Of all the members of OECD, a club or mainly rich countries, fiscal pressure rose the most in Spain in 2020, reveals a new report by the OECD itself.
Fiscal pressure is defined as the tax-to-GDP ratio, and is a gauge of a nation’s tax revenue relative to the size of its economy. Fiscal pressure on the economy rises when taxes go up, or GDP goes down. Either way the tax burden on the economy rises, and must be paid for.
The tax-to-GDP ratio in Spain rose 1.9 percentage points in 2020, from 34.7% in 2019 to 36.6% in 2020, whilst the OECD average increased only slightly from 33.4% to 33.5%. This was the biggest increase of all the 38 members of the OECD.
The second highest increase in fiscal pressure in 2020 went to Mexico, with an increase of 1.6 percentage points. At the other end of the scale was Ireland, where fiscal pressure declined by 1.7 percentage points, and Chile (-1.6%).
The increase in Spain’s fiscal pressure was driven by a pandemic-related decline in GDP, rather than an increase in taxes last year. The Spanish economy took a bigger hit from the Covid-19 than the OECD average.
The OECD’s latest revenue statistics report on Spain also reveals that Spain has a higher than average tax-to-GDP ratio, but by no means the highest, which goes to Denmark (46.5%), followed by France (45.4%).
So, fiscal pressure in Spain would have to get a lot worse to reach the level of its European neighbour across the Pyrenees. You can see the ranking of tax-to-GDP ratios in the following graph.
Spanish property taxes
The OECD report also reveals that Spain collects a higher proportion of its tax revenues from social security contributions and property taxes than the OECD average. When it comes to property taxes, Spain has the 14th highest ratio out of 38 countries.
More than most other OECD countries, Spain likes to tax property for government income, and with Spain’s fiscal pressure rising the most in the OECD, the tax pressure on Spanish property is going to be under increasing pressure.

RAW DATA:
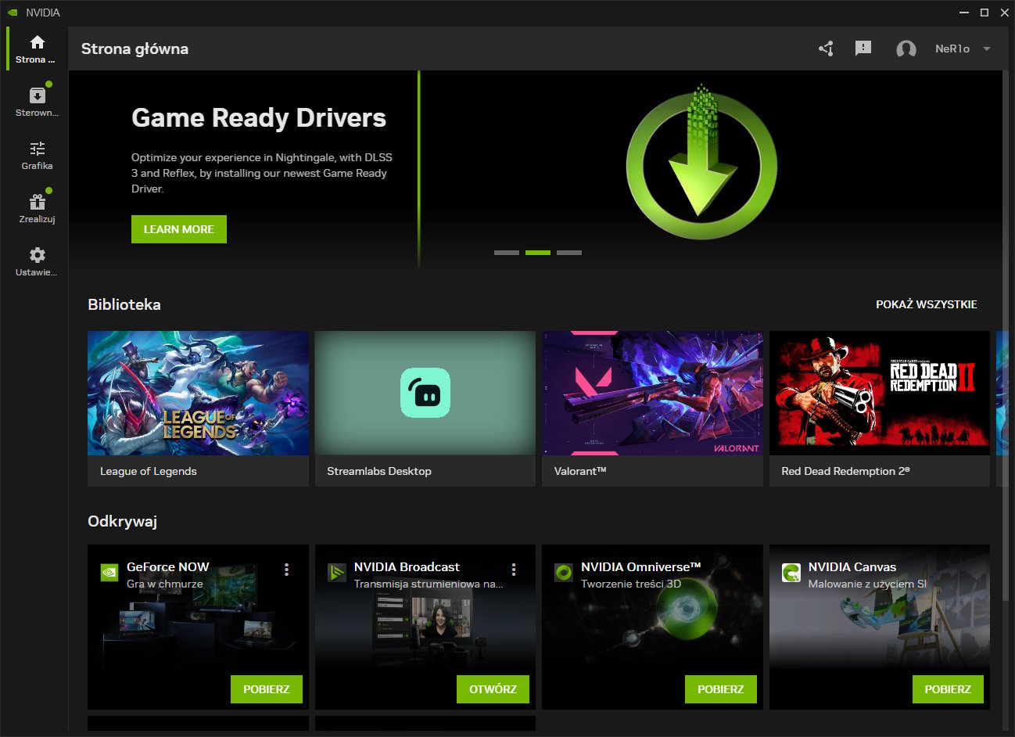1015x737 pixels.
Task: Open NVIDIA Broadcast card three-dot menu
Action: (514, 570)
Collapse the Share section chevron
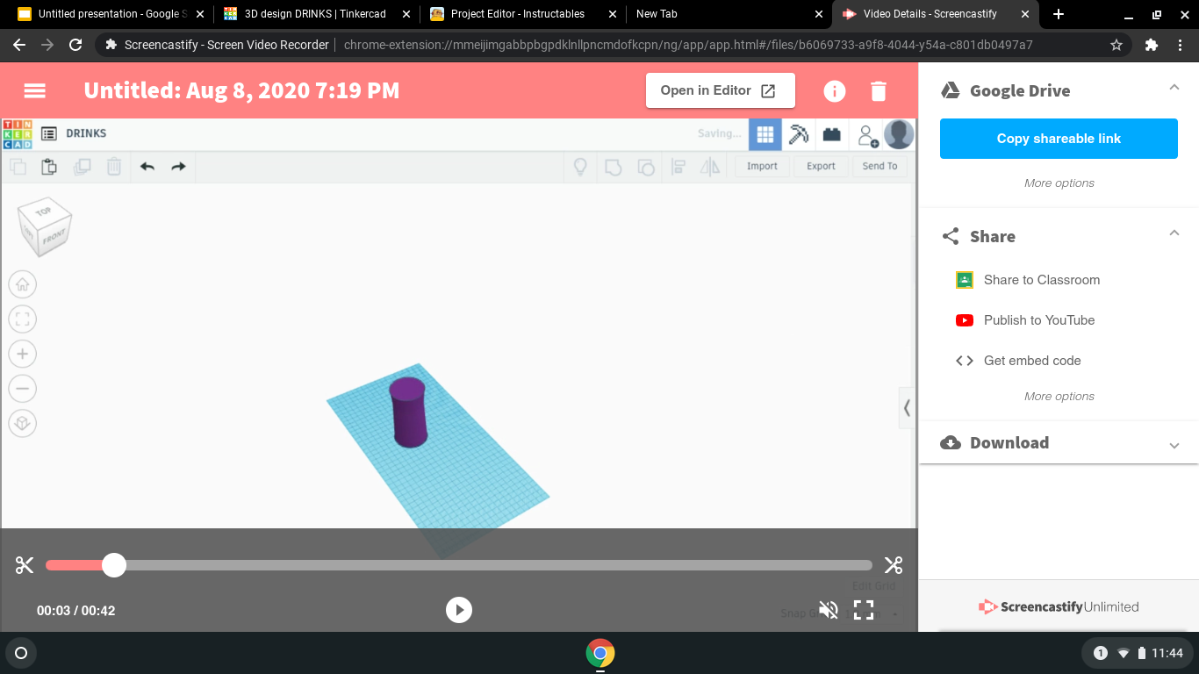The image size is (1199, 674). point(1174,233)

WHAT TO WORK ON:
A – According to the article about Spain's fiscal pressure, which country had the second highest increase in fiscal pressure in 2020?
B – Rewrite the part of the article about Spain's fiscal pressure starting at "So, fiscal pressure" and ending at "the following graph.", putting "much higher" in place of "a lot worse".
Rely only on the article about Spain's fiscal pressure.

RESULTS OF THE EXERCISE:
A – Mexico, with an increase of 1.6 percentage points.

B –
So, fiscal pressure in Spain would have to get much higher to reach the level of its European neighbour across the Pyrenees. You can see the ranking of tax-to-GDP ratios in the following graph.